Light and easy to install, plywood offers excellent resistance to creep. Its cross layers gives it a good stability and high resistance to impacts and weathering.
Completely versatile, it is suitable for the most extreme uses: nautical construction, decoration, building, transport industry…

A recyclable material

Manufactured from logs coming from forests under long–term durable management, plywood is above all a material which can be recycled. It actively contributes both to the protection of the environment and the ecological and economic balance of the wood channel.

Mechanical characteristics

The mechanical characteristics of plywood panels vary according to their compositions (species used, lay-out and thickness of the plies). Nevertheless, they generally remain very close to those of solid timber while having the advantage of a greater regularity and a greater stability. This results from the elimination of important defects during the preparation of the veneers and the dissemination of the residual minor defects in the panel.

There are thus no standard values for the mechanical properties of plywood.

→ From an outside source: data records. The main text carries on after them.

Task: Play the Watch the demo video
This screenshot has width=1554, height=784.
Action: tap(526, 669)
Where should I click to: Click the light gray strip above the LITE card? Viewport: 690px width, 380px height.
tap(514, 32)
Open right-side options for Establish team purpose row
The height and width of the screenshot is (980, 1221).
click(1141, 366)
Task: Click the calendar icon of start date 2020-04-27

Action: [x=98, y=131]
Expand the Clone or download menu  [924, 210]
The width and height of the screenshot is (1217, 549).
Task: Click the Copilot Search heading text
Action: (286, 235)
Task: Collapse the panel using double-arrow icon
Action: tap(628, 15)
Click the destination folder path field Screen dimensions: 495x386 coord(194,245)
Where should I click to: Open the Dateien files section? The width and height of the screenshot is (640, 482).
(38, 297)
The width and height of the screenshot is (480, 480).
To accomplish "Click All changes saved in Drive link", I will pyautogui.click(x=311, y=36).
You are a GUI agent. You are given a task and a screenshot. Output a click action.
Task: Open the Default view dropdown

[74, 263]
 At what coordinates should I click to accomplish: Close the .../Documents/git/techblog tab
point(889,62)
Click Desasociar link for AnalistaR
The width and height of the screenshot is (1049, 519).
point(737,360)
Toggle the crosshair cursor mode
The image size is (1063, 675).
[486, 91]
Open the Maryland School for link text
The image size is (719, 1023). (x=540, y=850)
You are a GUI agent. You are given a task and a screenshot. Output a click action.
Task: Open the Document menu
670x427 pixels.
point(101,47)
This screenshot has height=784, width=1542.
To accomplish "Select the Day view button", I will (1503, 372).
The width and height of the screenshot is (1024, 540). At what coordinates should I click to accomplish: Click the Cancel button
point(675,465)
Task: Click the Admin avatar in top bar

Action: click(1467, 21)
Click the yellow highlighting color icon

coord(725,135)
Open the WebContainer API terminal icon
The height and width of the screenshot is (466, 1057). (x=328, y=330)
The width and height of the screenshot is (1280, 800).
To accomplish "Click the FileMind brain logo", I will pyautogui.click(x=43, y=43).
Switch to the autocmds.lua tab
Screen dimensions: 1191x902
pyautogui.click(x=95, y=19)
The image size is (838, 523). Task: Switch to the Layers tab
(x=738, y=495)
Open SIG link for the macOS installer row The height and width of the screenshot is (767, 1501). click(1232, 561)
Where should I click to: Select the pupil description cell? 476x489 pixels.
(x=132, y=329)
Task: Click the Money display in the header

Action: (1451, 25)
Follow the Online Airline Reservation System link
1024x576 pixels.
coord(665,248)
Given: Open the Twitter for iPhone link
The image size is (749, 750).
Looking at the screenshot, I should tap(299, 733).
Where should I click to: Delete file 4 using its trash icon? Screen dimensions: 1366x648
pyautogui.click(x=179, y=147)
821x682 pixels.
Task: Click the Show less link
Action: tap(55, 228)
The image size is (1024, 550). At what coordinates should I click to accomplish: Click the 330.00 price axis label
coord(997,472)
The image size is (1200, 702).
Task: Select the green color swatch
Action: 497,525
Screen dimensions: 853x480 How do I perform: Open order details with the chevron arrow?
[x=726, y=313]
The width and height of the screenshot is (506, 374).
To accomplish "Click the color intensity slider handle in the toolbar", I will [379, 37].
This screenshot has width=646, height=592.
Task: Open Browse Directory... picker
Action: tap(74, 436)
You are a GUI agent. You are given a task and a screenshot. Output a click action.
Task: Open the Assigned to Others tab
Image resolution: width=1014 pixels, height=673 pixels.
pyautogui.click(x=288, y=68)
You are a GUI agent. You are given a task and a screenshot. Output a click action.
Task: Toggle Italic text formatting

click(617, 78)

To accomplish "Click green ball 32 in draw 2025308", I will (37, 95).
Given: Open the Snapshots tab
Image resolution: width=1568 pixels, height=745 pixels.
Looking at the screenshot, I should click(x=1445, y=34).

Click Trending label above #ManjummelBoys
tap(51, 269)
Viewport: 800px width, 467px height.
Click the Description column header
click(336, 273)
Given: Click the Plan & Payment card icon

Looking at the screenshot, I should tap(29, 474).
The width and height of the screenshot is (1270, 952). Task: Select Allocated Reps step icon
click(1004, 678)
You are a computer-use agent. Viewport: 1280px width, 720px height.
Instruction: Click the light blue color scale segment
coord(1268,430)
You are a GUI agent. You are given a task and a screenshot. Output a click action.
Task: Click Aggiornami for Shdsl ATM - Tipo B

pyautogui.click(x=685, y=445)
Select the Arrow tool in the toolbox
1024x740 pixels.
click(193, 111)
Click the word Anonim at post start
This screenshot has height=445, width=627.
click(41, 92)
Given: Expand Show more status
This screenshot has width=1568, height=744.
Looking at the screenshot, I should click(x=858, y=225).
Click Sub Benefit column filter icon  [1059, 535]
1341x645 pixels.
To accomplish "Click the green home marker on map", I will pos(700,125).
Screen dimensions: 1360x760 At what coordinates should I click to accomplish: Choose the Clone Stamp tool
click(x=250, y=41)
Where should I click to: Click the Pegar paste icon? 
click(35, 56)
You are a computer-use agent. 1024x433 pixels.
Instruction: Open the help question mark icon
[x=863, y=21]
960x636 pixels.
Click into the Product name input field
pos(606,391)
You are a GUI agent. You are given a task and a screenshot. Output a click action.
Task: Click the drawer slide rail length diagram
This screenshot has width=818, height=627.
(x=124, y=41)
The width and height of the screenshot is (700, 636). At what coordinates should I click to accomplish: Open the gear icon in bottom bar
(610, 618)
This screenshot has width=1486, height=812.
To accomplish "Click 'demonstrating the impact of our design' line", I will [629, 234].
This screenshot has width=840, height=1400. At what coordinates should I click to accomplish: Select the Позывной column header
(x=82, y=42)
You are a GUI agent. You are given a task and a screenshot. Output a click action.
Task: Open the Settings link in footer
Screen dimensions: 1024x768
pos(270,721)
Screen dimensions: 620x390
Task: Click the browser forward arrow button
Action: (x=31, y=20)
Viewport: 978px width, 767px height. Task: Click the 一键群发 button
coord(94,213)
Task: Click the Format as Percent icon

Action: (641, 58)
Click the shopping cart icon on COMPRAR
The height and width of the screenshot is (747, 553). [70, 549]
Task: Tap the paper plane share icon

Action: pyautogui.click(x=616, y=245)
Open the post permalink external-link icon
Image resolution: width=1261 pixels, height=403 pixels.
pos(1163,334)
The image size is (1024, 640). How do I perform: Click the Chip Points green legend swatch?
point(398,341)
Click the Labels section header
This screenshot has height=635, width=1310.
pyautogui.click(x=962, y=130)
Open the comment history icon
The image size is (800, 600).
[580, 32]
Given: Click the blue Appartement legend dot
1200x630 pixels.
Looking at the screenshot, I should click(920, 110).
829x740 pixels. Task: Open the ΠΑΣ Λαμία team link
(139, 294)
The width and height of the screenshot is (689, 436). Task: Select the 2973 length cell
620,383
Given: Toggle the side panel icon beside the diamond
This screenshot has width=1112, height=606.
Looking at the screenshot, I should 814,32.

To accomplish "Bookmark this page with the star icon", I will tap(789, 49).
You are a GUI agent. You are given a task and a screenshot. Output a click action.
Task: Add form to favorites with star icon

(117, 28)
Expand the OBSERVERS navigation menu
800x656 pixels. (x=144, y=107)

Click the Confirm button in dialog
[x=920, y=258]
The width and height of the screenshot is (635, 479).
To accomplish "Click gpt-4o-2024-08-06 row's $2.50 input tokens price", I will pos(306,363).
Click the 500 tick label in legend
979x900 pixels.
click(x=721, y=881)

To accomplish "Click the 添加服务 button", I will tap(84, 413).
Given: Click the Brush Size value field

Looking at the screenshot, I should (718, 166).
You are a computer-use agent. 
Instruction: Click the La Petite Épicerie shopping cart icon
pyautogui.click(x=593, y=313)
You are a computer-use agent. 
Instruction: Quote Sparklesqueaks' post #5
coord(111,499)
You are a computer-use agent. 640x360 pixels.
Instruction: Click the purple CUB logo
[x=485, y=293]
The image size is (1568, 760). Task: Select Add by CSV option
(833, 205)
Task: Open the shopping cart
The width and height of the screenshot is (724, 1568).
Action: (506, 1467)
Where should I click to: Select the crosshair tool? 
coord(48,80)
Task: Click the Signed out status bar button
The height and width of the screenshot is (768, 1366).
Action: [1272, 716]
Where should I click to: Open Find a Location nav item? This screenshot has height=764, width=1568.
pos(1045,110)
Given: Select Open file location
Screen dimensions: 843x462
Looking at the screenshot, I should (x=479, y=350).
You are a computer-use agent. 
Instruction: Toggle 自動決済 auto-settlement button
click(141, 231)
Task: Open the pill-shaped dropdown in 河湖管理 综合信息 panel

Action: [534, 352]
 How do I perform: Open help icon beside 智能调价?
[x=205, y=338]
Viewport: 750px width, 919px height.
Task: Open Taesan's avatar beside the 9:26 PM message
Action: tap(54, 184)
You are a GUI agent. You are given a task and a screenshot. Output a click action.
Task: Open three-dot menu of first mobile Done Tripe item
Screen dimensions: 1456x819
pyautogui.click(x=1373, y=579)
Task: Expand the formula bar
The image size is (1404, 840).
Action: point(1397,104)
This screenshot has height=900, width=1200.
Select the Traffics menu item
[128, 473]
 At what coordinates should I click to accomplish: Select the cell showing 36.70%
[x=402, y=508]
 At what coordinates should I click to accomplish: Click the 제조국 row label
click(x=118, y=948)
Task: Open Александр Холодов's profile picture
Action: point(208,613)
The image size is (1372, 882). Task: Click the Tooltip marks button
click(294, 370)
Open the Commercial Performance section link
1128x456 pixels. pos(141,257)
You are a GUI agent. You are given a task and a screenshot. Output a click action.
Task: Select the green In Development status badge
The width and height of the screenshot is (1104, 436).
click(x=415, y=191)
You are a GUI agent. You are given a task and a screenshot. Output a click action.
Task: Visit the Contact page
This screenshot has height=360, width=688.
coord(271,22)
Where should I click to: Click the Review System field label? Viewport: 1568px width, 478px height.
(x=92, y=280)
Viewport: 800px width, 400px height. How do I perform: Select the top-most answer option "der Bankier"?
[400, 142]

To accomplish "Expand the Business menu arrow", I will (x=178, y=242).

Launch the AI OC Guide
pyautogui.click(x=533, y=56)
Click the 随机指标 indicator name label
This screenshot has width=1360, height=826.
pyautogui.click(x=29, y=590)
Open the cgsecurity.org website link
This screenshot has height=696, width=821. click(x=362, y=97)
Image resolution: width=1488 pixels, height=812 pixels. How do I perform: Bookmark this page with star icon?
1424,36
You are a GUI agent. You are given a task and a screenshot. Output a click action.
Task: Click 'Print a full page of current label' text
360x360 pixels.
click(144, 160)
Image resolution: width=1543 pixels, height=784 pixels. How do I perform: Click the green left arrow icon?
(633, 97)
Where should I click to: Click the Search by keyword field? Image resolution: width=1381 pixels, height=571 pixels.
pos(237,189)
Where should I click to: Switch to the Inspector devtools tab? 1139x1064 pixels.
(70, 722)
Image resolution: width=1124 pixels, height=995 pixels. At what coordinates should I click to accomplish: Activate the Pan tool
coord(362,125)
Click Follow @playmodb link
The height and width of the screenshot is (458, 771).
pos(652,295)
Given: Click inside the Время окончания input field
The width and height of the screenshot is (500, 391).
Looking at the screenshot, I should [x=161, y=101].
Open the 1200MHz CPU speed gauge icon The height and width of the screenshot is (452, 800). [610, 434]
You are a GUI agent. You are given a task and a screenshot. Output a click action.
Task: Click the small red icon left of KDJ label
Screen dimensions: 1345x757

Each manufacturer provides his own values according to the composition of his products.

2 series of different values can be provided:
• those resulting from controls in the factories on small samples, used for classification as defined in standard EN 636
• those resulting from tests on semi-size samples (tests according to standards EN 789 and EN 1058) or derived from the values measured in the Factory Production Control (using standard EN 12369-2).
Only such values are usable for structural design.

Bonding classes

EN 314-2 defines the tests to be carried out to check the bonding class of a panel.
These classes correspond to the following conditions of use:
Class 1: dry interior
Class 2: humid interior
Class 3: exterior

Usually, urea-formaldehyde resins are used for class 1, melamine-urea-formaldehyde for class 2, melamine-urea-formaldehyde or phenol-formaldehyde for class 3.

Classes of formaldehyde release

The adhesives used for the manufacture of plywood contain synthetic resins (aminoplastic or phenoplastic).
These resins are manufactured from formol ( a soluble formaldehyde in water) and contain small quantities of free formaldehyde, necessary for a good hardening of the adhesive.

Although the hardened adhesive only contains traces of free formaldehyde, very weak quantities of formaldehyde can be released, particularly during the first weeks following the manufacture of plywood.

According to the reference standard, EN 636, a panel is classified according to formaldehyde release test results:
Class E1: less than 0,1 ppm according to EN 717-1
Class E2: more than 0,1 ppm according to EN 717-1

All the manufacturers, members of EPF only, put products on the market matching this class.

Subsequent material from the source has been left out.